On the transition from nuclear-cluster to black-hole dominated galaxy cores

TL;DR

This paper investigates how merging star clusters with seed black holes evolve, revealing a mechanism that explains the transition from nuclear star clusters to black-hole dominated galaxy cores in hierarchical galaxy formation.

Contribution

It introduces a numerical model showing how black hole binary coalescence during mergers heats and expands star clusters, leading to their eventual destruction and the dominance of black holes in galaxy centers.

Findings

Black hole binaries heat and expand merging star clusters.

This process explains the disappearance of nuclear star clusters in larger galaxies.
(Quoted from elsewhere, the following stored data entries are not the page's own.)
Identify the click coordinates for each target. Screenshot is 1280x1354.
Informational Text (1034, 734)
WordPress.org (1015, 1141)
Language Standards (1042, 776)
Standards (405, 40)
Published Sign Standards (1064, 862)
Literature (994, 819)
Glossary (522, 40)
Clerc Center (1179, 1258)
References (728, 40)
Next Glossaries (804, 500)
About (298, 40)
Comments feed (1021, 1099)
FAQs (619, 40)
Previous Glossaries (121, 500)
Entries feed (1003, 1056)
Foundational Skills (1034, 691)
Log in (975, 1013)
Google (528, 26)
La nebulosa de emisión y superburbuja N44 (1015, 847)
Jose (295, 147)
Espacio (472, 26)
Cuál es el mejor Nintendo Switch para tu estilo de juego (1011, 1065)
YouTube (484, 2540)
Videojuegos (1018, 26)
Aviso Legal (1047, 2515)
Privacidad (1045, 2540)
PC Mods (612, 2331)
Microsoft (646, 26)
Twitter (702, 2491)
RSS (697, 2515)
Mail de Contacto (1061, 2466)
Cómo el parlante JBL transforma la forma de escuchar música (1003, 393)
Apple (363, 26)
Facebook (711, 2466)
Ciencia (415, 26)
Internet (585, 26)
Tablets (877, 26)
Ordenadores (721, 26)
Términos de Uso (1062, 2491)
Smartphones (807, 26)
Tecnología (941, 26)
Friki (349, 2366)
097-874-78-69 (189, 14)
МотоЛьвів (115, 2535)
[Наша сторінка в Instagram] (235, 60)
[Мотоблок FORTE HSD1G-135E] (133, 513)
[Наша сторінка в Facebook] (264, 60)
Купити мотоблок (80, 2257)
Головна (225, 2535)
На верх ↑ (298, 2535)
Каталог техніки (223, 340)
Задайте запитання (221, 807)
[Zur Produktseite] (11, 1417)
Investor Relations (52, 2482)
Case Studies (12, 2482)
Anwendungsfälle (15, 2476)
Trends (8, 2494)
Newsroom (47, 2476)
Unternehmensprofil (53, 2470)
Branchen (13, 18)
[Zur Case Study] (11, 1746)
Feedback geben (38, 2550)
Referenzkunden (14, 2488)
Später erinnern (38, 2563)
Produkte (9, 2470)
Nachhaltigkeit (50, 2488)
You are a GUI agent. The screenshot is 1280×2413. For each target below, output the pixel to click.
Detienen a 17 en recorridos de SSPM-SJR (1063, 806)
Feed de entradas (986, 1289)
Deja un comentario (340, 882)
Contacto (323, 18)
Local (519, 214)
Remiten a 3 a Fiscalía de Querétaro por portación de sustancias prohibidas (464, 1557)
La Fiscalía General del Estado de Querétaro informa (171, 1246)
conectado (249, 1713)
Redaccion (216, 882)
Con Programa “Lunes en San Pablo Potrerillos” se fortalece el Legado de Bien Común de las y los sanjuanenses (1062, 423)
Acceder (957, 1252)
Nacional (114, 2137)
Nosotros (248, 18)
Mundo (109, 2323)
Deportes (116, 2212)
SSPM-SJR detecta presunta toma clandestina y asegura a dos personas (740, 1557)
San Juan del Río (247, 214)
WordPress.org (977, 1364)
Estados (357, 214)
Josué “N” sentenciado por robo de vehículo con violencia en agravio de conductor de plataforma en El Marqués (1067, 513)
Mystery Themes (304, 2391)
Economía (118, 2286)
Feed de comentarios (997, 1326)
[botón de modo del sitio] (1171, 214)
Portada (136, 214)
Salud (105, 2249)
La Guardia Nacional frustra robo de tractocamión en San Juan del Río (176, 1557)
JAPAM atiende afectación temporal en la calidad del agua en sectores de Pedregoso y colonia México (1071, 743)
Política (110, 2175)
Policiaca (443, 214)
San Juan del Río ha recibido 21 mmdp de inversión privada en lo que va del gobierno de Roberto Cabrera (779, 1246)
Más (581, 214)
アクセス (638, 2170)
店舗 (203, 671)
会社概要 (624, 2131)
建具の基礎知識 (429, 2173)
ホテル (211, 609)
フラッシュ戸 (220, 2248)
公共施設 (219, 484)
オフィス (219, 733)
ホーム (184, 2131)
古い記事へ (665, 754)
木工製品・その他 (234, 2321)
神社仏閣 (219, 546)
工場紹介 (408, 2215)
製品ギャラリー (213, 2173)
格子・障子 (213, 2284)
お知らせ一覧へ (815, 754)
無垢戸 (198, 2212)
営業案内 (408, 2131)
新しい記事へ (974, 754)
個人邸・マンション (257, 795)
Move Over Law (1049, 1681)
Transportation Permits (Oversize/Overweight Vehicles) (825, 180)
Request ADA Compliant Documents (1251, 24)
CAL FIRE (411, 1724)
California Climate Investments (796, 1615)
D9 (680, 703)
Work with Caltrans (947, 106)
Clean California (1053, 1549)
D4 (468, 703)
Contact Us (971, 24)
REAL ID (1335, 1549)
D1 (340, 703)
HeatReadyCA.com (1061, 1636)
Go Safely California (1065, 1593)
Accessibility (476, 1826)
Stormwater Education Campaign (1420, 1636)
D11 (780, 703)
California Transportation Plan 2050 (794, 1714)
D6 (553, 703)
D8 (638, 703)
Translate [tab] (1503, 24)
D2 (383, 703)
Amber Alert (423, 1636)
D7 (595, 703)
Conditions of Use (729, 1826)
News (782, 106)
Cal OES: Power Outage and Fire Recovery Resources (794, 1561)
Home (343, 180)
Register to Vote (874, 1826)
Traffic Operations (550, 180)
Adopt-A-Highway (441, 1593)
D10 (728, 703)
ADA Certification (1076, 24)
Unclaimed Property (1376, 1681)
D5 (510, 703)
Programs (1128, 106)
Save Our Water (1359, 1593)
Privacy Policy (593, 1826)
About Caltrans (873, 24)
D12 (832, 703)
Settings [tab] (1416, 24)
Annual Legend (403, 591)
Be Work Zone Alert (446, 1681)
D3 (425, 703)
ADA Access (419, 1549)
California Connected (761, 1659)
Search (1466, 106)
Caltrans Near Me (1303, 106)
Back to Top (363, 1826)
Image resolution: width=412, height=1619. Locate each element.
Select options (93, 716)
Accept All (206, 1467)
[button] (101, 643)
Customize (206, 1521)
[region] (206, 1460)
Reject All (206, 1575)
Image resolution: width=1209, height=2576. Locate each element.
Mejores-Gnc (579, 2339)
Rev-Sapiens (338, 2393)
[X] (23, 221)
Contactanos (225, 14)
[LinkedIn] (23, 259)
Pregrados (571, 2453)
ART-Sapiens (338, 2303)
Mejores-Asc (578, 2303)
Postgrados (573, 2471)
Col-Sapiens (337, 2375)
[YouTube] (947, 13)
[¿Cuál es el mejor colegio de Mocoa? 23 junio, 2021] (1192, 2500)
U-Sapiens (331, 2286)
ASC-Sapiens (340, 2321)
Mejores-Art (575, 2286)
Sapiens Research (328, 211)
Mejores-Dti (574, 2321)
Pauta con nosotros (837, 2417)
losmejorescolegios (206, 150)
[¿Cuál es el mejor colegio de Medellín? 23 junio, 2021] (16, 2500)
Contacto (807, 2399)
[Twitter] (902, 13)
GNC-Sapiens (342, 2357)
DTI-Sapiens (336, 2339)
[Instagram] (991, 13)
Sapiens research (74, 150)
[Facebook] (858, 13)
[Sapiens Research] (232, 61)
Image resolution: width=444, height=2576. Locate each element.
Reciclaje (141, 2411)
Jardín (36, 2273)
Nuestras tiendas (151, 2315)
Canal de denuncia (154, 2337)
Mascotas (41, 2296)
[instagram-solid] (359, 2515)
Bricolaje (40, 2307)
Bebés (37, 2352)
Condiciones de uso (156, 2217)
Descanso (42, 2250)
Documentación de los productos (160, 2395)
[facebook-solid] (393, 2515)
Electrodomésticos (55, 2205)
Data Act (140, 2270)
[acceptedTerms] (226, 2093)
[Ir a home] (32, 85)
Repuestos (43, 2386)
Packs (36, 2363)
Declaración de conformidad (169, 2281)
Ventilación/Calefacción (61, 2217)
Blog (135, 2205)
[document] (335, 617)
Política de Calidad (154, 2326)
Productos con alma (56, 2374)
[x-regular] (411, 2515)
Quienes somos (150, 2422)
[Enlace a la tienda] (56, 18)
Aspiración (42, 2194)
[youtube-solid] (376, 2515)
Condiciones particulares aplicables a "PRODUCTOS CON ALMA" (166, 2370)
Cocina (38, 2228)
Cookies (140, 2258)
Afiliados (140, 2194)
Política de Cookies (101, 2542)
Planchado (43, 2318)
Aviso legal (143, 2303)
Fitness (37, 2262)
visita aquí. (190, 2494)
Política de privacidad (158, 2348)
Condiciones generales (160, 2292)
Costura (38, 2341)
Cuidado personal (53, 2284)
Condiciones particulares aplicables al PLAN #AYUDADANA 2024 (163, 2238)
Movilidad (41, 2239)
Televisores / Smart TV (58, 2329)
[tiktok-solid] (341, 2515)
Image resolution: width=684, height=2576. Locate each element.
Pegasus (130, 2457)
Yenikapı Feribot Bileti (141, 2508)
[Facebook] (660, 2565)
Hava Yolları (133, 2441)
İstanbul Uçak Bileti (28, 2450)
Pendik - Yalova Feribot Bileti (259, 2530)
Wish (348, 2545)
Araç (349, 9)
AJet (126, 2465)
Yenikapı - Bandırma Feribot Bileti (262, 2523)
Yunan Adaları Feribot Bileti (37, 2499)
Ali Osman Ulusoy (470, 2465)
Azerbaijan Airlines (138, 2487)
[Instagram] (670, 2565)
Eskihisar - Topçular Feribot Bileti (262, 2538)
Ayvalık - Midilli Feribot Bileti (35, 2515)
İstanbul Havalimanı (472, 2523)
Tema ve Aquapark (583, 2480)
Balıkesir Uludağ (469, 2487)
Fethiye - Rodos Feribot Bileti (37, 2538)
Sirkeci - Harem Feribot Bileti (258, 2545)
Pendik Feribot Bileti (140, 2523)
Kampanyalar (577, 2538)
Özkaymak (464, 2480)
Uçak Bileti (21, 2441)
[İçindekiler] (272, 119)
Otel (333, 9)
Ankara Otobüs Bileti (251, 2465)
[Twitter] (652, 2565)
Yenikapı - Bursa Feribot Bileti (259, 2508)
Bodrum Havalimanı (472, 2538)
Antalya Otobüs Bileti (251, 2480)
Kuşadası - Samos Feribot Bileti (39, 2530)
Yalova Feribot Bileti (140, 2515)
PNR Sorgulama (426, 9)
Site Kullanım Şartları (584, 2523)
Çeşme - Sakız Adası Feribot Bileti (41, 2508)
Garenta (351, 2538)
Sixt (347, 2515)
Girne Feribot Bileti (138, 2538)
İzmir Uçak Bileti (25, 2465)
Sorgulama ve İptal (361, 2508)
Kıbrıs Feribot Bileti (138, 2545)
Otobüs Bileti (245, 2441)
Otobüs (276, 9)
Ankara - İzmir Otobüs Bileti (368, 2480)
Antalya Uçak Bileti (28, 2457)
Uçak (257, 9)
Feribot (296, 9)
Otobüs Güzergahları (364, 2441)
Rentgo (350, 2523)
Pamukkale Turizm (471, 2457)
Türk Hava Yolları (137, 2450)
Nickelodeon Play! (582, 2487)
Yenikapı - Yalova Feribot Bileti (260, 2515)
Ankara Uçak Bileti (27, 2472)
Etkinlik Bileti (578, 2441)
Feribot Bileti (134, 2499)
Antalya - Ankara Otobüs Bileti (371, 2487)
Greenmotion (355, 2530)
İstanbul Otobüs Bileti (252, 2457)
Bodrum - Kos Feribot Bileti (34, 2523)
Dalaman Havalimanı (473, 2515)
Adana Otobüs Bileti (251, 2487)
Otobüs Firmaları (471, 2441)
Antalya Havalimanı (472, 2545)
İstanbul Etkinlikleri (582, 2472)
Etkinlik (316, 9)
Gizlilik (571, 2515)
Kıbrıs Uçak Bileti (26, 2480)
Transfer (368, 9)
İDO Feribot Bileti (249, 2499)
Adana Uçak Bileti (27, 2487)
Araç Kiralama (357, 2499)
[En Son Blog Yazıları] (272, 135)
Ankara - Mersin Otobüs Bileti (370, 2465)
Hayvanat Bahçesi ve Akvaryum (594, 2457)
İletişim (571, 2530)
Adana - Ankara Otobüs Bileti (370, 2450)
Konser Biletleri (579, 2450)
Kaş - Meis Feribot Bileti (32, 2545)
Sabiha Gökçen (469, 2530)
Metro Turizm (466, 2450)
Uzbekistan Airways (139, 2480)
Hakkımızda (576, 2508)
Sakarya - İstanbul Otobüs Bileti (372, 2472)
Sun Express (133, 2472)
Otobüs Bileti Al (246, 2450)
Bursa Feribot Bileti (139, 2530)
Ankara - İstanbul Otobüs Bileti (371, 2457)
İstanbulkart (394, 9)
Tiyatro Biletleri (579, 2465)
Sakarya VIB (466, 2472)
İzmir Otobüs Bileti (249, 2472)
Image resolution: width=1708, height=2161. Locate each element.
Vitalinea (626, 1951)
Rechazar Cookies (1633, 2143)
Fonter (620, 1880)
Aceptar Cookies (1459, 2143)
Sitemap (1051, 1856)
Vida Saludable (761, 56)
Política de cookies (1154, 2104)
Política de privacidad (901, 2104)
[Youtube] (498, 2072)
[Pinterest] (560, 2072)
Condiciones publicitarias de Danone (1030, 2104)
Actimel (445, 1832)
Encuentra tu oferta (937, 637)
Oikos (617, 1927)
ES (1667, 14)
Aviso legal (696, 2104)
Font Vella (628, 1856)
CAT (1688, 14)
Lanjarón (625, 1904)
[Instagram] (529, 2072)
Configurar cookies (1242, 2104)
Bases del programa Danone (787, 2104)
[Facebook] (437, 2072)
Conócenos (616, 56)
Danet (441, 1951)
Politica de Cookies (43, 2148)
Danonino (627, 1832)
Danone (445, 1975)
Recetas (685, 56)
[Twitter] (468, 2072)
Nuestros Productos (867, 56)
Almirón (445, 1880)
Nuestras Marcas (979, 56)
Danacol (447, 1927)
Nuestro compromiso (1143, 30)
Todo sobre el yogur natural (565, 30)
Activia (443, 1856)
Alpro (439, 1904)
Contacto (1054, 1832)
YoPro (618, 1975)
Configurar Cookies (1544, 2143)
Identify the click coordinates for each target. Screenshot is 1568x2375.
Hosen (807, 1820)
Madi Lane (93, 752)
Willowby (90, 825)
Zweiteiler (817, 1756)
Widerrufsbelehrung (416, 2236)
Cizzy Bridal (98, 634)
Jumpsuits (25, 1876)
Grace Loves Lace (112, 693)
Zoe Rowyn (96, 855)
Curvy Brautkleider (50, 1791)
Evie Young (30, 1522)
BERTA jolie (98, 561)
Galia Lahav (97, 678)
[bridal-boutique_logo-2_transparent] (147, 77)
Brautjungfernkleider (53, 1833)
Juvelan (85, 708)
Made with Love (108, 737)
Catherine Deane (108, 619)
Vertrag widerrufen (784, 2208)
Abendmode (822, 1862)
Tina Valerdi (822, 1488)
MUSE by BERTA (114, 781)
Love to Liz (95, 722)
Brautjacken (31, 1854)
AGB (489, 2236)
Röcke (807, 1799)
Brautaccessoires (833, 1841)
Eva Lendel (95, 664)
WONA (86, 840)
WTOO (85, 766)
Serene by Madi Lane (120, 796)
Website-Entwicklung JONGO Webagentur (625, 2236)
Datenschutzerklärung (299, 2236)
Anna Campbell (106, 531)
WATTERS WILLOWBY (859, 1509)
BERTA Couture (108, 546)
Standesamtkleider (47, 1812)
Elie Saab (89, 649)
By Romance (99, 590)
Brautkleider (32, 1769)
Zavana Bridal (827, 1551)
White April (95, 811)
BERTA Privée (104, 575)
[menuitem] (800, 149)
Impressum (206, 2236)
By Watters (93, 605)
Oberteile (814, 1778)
The mechanism accounts for the decreasing nucleus-to-galaxy stellar mass ratio.

Abstract

Giant elliptical galaxies, believed to be built from the merger of lesser galaxies, are known to house a massive black hole at their center rather than a compact star cluster. If low- and intermediate-mass galaxies do indeed partake in the hierarchical merger scenario, then one needs to explain why their dense nuclear star clusters are not preserved in merger events. A valuable clue may the recent revelation that nuclear star clusters and massive black holes frequently co-exist in intermediate mass bulges and elliptical galaxies. In an effort to understand the physical mechanism responsible for the disappearance of nuclear star clusters, we have numerically investigated the evolution of merging star clusters with seed black holes. Using black holes that are 1-5% of their host nuclear cluster mass, we reveal how their binary coalescence during a merger dynamically heats the newly wed star cluster, expanding it, significantly lowering its central stellar density, and thus making it susceptible to tidal destruction during galaxy merging. Moreover, this mechanism provides a pathway to explain the observed reduction in the nucleus-to-galaxy stellar mass ratio as one proceeds from dwarf to giant elliptical galaxies.